Bottom line, FCPS do not use our taxes wisely. They waste it on consultants, excess administrators, and programs that don't benefit most students. The curtain really came down during COVID. And that's just the school system; other county programs are also a waste of taxpayer funds.


Everyone in Fairfax County pays the same county property tax rate.
Anonymous
Anonymous wrote:
Anonymous wrote:Most parents who post here want the qualities and privileges that come with a small private school education at their giant FCPS public and will never accept that that isn’t going to happen.


Kids in other countries have far less per pupil spending than FCPS and outperform. Particularly if you are from those countries you questioning why FCPS standard is low.


The difference is that many smaller counties do not have the ESOL, SPED, and FARMs rates that FCPS does. A lot of the money goes to those three programs. I do think far too much is spent on Administrators and in areas that could be cut so that we could afford more teachers and to pay higher wages to keep teachers.
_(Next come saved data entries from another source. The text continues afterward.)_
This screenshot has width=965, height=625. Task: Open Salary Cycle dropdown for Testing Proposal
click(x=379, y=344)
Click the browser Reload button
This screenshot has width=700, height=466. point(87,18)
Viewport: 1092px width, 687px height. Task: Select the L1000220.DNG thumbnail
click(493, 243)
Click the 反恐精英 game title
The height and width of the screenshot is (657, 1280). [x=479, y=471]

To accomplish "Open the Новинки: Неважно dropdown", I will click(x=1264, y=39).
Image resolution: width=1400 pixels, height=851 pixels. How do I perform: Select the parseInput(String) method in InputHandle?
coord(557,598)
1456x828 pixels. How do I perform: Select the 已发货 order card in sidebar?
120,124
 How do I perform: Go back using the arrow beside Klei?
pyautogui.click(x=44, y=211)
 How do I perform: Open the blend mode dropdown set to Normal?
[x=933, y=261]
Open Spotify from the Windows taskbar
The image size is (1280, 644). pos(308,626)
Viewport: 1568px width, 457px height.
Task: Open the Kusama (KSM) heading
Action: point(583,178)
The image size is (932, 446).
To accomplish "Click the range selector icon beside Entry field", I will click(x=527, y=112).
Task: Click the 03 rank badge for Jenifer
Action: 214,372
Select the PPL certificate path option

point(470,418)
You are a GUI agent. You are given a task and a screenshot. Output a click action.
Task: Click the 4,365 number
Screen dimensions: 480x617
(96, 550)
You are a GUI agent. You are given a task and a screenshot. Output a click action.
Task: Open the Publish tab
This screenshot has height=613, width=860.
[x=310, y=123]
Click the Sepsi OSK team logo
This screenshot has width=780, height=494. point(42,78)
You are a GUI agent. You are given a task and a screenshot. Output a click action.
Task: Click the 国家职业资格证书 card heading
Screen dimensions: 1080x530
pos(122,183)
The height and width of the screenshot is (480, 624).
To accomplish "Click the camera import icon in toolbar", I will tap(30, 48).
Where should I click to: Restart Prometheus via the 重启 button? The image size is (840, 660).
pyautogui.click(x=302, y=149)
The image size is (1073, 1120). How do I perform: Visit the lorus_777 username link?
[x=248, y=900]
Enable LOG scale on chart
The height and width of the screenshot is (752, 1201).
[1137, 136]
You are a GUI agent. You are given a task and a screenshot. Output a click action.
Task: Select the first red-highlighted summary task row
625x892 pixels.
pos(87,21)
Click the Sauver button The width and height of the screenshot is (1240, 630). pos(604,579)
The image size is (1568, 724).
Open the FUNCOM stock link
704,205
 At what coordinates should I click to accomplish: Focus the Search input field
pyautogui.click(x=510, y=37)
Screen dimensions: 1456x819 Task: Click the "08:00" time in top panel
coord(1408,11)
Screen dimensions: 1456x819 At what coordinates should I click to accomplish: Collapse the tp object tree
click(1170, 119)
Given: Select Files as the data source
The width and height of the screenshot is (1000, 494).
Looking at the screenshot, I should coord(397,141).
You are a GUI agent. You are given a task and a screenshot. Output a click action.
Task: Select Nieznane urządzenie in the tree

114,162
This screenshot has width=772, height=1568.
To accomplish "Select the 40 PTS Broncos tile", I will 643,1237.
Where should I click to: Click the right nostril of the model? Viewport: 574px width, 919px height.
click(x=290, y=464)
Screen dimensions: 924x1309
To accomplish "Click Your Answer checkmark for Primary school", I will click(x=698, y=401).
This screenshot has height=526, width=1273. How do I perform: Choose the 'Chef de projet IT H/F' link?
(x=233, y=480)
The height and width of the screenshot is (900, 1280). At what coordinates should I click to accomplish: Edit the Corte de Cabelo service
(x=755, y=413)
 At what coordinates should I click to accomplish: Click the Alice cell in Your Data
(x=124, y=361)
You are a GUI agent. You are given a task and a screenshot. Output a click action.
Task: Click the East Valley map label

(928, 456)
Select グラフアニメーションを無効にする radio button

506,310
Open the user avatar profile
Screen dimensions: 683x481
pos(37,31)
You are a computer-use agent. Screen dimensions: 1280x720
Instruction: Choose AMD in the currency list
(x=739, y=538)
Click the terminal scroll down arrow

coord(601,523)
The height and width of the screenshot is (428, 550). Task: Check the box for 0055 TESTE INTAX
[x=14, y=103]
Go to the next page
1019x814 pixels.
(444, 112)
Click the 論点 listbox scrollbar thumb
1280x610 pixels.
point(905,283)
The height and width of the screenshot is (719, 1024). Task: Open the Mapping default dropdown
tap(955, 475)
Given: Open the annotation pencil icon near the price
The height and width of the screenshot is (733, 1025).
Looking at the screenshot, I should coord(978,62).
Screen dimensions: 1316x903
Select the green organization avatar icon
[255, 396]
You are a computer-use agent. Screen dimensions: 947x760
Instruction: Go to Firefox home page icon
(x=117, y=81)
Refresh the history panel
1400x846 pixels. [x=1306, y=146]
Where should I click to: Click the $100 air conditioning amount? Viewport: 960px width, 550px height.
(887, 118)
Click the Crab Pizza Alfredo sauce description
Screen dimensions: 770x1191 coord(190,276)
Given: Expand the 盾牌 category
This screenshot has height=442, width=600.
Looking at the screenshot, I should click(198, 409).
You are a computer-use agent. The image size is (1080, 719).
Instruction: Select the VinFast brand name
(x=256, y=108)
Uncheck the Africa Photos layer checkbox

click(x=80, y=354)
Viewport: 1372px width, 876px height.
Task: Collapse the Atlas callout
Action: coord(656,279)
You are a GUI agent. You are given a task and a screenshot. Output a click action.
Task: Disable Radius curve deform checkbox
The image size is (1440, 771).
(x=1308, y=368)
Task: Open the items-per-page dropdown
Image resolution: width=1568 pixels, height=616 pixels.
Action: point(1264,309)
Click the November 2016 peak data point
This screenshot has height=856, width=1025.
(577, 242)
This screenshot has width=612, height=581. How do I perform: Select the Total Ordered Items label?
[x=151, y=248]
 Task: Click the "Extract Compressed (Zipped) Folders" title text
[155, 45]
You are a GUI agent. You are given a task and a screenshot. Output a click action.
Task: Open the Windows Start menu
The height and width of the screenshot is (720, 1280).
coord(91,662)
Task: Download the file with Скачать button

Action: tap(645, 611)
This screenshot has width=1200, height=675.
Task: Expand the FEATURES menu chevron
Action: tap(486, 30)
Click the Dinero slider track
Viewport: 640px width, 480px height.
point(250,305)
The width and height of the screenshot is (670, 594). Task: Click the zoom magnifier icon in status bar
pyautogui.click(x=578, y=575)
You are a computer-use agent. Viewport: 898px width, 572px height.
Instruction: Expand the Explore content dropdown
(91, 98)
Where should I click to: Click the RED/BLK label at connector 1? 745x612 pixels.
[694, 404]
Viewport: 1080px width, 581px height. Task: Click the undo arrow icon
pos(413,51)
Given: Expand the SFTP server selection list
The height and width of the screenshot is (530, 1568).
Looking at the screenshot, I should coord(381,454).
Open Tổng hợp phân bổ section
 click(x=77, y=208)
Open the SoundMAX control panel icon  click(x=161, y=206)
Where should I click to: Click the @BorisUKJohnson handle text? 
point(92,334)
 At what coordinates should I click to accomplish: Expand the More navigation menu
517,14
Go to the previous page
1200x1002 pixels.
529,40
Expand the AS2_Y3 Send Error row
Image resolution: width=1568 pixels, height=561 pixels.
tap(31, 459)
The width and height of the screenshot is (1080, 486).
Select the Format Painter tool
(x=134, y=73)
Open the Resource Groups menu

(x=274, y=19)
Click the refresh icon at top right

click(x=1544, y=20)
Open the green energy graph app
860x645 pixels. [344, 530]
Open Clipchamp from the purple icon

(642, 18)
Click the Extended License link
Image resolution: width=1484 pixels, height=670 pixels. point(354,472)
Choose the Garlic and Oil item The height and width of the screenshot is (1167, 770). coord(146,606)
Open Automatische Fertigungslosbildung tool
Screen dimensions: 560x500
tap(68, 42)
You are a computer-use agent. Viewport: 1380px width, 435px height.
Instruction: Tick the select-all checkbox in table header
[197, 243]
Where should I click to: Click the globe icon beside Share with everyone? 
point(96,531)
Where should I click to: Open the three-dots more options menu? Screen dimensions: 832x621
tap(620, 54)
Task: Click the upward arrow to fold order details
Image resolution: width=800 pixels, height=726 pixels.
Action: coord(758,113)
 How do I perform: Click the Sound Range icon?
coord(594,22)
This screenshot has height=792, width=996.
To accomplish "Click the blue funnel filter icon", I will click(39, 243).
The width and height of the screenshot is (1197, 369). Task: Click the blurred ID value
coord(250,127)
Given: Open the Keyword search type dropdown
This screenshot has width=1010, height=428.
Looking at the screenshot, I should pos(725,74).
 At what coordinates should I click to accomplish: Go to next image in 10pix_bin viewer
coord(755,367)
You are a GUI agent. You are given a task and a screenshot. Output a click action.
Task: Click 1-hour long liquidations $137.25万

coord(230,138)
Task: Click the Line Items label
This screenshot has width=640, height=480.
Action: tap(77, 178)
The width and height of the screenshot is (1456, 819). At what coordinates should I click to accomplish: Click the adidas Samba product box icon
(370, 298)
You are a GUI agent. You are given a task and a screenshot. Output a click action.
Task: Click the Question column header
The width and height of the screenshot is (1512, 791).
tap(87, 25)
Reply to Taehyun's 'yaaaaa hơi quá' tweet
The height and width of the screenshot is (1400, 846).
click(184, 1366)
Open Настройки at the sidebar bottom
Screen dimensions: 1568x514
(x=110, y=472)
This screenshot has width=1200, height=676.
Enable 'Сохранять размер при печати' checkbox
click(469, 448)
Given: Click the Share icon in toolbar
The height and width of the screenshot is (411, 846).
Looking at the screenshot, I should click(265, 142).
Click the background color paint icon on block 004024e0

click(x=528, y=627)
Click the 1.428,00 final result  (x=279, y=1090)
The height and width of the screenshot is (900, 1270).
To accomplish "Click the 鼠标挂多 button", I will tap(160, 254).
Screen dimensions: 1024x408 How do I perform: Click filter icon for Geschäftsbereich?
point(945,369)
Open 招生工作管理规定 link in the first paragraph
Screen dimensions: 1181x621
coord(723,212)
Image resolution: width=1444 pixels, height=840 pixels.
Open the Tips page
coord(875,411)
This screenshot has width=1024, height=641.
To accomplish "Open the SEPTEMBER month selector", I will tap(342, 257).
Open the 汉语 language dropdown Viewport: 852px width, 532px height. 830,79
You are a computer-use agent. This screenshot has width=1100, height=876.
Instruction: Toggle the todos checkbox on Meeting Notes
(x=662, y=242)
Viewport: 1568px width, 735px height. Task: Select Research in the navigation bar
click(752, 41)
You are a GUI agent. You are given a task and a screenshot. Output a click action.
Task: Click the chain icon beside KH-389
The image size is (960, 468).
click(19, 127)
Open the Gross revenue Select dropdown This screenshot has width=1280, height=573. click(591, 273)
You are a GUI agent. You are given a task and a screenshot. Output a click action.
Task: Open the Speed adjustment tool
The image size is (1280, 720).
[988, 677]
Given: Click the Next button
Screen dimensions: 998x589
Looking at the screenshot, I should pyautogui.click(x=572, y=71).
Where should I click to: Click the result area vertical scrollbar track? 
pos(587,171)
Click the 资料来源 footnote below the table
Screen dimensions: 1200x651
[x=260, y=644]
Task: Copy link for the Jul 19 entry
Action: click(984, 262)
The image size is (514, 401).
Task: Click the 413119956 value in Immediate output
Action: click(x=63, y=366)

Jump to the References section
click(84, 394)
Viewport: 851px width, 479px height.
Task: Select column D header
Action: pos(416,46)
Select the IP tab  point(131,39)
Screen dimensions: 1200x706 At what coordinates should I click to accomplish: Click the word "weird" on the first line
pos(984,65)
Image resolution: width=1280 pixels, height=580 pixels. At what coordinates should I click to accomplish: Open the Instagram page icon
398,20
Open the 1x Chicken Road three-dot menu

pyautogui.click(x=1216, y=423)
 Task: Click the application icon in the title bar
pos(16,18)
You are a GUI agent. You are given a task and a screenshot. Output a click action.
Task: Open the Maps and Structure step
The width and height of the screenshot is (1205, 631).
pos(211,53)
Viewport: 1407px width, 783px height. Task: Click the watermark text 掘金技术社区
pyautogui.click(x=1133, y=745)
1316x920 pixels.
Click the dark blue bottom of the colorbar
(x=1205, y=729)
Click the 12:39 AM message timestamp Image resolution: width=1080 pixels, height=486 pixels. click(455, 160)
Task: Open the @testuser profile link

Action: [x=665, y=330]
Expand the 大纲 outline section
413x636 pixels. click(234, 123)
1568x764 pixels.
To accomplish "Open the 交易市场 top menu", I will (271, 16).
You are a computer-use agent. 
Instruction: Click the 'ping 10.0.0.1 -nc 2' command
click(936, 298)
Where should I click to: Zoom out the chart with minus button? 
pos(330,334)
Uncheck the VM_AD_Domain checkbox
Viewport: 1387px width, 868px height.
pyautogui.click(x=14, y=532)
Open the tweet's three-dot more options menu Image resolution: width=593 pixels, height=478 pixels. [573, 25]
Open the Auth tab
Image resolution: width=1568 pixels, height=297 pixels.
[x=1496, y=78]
One of the benefits to a large school district is that it should be able to provide better services for kids in need but FCPS fails at this. We could take some of the under-enrolled HS and use them to create specialized programs, think a Vo-tech Magnate school or an ESOL school or a SPED hub, to centralize services for the kids most in need but we don't do that. ESOL kids in ES are placed in a regular classroom regardless of their educational background or language skills. How is that good for a 3rd grade, non-English speaker, with limited time in school in their home country? The regular classroom does nt have the needed supports for that child but the Teacher is expected to get that child up to grade level. We have kids with high SPED needs and not enough programs for them. Kids are mainstreamed with serious issues and cannot be moved to appropriate programs because there is no space. We have teens who effectivly drop out, they miss hundreds of days, but we pass them on in HS and let them graduate. Academies require far too much work to attend if you are not at that school and are disruptive to a students schedule, why not have a Vo-Tech school or two so that kids interested in the academies can attend those schools and have all of their programs in one place?

FCPS is not providing the benefits of being in a larger school district. It needs specialized programs for students with specific needs. It needs tracking. It needs accountability for staff and students but we won't do any of that because god forbid people look in a classroom and see the reality that more kids in ESOL and FARMs who need additional supports are not white or Asian. It is an optics issue that is preventing us from setting up programs that would help more kids who are struggling while at that same time providing the education needed by kids who are on grade level or even ahead.